Faute d’un véritable débat sur l’aménagement du territoire et les transports, l’opinion publique, emmenée par les médias,  se focalise  sur le statut du cheminot, «  totem emblématique du service public » comme le résume Elisabeth Lévy dans l’édito de « Causeur » de ce mois-ci «  «  La république des rails ») et incarnation d’un système qui, s’il avait des défauts, a permis, comme elle l’explique, d’accueillir une population rurale qui cherchait du travail (localement, je me souviens que beaucoup de cheminots venaient de l’Aisne) et d’apporter la connaissance et la culture à des populations qui, sans cela, n’y avaient pas accès : ceux qui ont passé comme moi leur enfance dans une cité cheminote n’oublient  pas qu’ils y ont appris, puisque nous avions stade et centre social, la pratique de nombreux sports, la découverte des livres et même les cours de cuisine !

La politique sociale de la SNCF était même quelque peu avant-gardiste pour l’époque, au même titre que leurs cités -jardins, constituées sur une base communautaire (l’appartenance professionnelle) mais socialement diversifiée (de l’ouvrier au chef de gare).

La SNCF, on le voit, n’a pas attendu la mondialisation et l’ouverture à la concurrence pour remettre en cause ce modèle d’organisation sociale et spatiale.

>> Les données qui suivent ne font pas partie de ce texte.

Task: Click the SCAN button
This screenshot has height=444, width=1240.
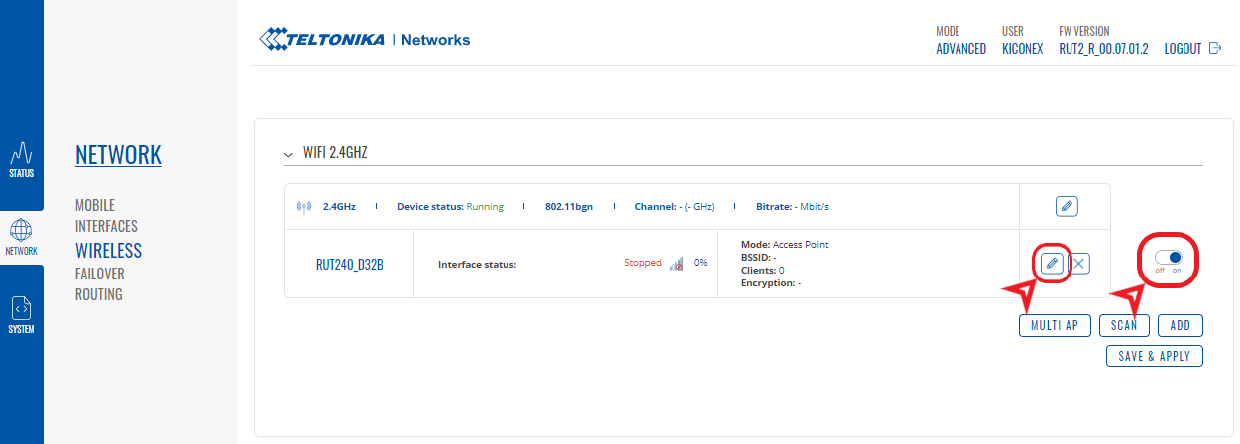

Au vu de tous ces éléments, je répondrai à mon cher Président des retraités du rail que si je ne suis pas solidaire sur la question du statut des cheminots, je le suis sur la défense de la cohésion territoriale et que je désapprouve donc cette ouverture à la concurrence, suite logique de mes votes négatifs successifs aux différents traités européens (qu’ont voté la plupart de ses camarades socialistes). dans l’esprit de la désapprobation du Traité de Rome par  Pierre Mendes-France qui avait, le premier, anticipé ce que deviendrait une Europe trop axée sur l’économique.